Sepoy makes the important point that "the instruments and tools of pedagogy should not stop when the time limit of the class is over. Discussion and interaction can and should take place outside of the classroom." I think everybody understands that as the carrot, but then carrots do not always get eaten. So up comes the question of the stick: "I don't think blogging as it exists in the public sphere is the same as blogging within the classroom environment. It has to be structured - rigidly so, perhaps. There should be reasons to blog and reasons to comment and reasons to do group-work. That is, graded assignments." This has always been a source of confusion for me, the fact that so little gets done at institutions if it is not explicitly required. However, I have no doubt that it is true. I think that to really inegrate the potential of blogging technology into teaching, there has to be some element that is obligatory, and subject to receiving or failing to receive a reward.

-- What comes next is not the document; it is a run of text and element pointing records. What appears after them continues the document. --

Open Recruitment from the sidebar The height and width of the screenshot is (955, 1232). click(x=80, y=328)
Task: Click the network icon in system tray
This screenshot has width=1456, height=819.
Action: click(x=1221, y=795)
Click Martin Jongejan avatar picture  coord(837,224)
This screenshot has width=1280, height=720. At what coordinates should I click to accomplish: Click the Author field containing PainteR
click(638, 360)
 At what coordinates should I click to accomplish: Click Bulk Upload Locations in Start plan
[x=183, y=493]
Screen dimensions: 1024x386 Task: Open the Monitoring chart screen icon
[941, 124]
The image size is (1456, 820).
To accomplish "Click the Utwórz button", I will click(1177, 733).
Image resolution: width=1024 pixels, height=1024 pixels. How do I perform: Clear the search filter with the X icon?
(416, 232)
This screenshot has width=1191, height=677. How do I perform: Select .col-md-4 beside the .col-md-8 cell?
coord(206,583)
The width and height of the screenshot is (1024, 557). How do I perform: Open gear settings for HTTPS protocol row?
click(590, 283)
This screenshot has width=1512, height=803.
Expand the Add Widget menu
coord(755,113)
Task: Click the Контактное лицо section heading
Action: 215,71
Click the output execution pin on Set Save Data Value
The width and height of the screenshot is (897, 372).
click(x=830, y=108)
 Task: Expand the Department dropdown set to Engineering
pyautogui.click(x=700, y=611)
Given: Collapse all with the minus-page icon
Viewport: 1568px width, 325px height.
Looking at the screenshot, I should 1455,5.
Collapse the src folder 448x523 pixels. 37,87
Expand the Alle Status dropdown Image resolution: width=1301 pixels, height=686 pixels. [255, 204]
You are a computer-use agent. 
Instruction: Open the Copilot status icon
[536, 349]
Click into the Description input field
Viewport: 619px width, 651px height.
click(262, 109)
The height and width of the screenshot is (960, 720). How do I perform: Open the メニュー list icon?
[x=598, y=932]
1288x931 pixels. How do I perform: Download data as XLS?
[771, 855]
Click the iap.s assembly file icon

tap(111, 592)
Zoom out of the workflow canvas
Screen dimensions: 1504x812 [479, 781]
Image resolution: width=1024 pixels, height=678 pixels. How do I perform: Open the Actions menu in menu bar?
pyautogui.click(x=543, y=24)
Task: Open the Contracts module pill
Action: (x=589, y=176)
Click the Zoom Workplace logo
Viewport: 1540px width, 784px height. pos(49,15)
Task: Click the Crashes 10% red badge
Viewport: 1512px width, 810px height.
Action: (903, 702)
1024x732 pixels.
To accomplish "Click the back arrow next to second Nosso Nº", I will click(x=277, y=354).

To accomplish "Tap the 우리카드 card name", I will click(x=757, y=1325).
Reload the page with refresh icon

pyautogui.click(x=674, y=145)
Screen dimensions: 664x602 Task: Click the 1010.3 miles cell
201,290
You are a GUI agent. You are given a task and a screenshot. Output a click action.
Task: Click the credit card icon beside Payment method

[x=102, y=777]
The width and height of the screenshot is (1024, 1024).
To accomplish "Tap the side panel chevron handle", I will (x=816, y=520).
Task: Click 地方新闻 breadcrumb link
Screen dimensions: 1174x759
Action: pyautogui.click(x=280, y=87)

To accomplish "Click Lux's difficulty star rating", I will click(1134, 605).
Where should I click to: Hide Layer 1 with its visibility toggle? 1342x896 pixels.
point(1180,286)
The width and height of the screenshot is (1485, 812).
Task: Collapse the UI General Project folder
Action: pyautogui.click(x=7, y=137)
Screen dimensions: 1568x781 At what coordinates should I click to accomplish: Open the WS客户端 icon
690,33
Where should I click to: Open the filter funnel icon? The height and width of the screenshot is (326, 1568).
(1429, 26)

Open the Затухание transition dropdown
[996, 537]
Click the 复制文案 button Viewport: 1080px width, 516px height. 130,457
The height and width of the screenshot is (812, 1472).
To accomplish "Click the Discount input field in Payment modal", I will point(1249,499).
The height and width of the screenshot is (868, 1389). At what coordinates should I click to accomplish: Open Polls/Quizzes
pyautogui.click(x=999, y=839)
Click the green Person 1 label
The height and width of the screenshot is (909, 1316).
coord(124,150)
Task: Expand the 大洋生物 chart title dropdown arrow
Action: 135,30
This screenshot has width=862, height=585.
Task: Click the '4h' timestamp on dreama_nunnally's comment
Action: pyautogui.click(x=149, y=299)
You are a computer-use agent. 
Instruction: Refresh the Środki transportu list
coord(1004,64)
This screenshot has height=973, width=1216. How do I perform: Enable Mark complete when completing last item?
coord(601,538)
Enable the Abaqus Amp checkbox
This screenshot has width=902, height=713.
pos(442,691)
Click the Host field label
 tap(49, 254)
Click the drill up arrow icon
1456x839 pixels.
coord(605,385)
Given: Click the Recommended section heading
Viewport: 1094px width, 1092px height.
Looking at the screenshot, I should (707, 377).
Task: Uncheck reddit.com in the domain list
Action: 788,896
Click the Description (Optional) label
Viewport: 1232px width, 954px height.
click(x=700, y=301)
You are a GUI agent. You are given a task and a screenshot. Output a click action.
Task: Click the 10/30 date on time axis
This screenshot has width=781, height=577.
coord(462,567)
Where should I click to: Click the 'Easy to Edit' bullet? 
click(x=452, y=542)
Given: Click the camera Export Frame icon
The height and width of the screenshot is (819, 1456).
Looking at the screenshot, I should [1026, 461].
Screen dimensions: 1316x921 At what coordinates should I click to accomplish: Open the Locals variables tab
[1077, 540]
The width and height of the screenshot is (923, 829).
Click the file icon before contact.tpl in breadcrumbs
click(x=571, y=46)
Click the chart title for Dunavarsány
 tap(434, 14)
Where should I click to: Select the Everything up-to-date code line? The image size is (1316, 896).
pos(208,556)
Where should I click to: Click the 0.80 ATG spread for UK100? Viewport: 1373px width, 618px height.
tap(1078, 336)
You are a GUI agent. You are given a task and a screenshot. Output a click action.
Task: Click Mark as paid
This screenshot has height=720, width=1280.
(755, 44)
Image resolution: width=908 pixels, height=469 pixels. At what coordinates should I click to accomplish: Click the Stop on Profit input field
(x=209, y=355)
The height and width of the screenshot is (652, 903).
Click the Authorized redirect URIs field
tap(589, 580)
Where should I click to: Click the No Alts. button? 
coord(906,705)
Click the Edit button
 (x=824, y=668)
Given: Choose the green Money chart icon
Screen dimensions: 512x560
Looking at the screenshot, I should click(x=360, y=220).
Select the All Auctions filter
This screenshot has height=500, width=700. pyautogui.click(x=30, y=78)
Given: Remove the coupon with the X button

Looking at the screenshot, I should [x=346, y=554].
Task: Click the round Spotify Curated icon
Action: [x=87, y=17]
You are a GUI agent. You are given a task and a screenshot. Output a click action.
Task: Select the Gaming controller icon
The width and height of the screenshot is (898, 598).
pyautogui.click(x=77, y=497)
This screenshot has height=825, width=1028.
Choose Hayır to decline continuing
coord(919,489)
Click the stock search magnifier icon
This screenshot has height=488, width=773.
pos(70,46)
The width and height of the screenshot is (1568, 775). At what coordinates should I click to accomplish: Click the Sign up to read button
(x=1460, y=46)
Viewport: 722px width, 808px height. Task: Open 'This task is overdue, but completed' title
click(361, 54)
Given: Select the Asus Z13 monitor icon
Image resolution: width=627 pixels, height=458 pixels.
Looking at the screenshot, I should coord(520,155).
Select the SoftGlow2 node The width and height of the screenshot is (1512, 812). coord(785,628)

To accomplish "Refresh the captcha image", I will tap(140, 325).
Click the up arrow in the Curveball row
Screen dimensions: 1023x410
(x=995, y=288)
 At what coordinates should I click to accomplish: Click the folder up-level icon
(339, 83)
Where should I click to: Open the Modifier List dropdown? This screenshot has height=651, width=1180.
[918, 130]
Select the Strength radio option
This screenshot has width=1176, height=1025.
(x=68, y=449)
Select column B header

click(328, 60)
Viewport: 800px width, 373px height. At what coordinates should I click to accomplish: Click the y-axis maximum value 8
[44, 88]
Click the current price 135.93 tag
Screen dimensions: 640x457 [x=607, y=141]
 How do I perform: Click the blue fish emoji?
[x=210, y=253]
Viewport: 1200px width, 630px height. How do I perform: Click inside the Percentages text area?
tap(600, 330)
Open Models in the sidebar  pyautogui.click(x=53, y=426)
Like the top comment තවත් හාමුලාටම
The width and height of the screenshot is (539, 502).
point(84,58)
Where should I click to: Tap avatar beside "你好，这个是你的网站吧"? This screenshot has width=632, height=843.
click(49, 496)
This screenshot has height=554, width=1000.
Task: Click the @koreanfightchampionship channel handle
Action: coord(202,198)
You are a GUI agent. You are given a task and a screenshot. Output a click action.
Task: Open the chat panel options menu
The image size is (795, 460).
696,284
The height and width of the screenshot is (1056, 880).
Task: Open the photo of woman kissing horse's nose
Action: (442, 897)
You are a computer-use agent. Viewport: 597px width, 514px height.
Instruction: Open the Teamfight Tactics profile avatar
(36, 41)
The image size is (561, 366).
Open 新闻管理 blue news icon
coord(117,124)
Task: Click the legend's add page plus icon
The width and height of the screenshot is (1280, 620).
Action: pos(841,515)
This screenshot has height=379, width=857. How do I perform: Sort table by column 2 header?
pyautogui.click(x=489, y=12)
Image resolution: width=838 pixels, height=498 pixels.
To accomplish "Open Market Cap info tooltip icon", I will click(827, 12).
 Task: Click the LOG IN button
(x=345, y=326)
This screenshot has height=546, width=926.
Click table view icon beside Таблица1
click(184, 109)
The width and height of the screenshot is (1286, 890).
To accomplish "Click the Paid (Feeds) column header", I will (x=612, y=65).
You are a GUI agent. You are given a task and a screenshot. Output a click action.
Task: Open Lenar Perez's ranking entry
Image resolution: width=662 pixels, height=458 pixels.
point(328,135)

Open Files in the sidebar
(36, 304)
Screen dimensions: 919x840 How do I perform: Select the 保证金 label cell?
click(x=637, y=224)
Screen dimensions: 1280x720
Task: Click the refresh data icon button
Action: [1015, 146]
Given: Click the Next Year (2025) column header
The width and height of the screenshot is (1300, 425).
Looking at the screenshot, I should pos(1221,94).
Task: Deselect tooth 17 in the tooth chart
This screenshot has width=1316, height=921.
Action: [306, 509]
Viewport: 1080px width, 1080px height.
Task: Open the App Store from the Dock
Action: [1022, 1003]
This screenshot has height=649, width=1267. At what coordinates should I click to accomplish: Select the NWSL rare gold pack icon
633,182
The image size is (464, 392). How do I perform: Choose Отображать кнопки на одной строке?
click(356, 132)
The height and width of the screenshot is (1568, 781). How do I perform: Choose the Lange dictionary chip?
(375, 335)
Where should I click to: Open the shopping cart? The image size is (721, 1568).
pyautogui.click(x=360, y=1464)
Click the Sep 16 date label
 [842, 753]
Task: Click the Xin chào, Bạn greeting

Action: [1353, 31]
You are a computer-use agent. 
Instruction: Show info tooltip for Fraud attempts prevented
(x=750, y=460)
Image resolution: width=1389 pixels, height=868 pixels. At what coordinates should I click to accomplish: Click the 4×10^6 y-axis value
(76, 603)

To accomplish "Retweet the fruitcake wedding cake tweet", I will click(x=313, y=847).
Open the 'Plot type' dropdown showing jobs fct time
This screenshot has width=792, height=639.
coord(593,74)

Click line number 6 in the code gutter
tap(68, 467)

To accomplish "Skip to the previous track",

I am giving myself a semester to consider how I want that integration to work. In the meantime, I've begun a new blog mainly for the purpose of keeping access to all of the stuff I run across that looks useful for discussing or illustrating a point. It may become a regular part of my teaching, may become a more public resource, or may die a natural death. Whatever the outcome, people who are interested in sociology of media may care to have a look. Your experiences and suggestions (also anecdotes and jokes) about bringing the classroom and the internet together are welcome, of course.

2 comments:

Bora Zivkovic said...

Have you checked out these:
http://sciencepolitics.blogspot.com/2005/03/using-blogs-in-classroom.html

Eric Gordy said...

Thanks, Bora! This is all very interesting, and some of it might be helpful. I like the potential for interactivity, and also the ways in which the course material can be related constantly to ongoing events -- anything that breaks down the bureaucratic formality of the usual classroom routine. Sepoy seems to have a good system for making the blog format work in humanities and social sciences courses, too. Anything I do for this semester would mean changing the rules for the students after the beginning of the game, which I wouldn't do without unanimous consent, but I am looking at all of the things other people are doing with an eye to how the course might look next semester.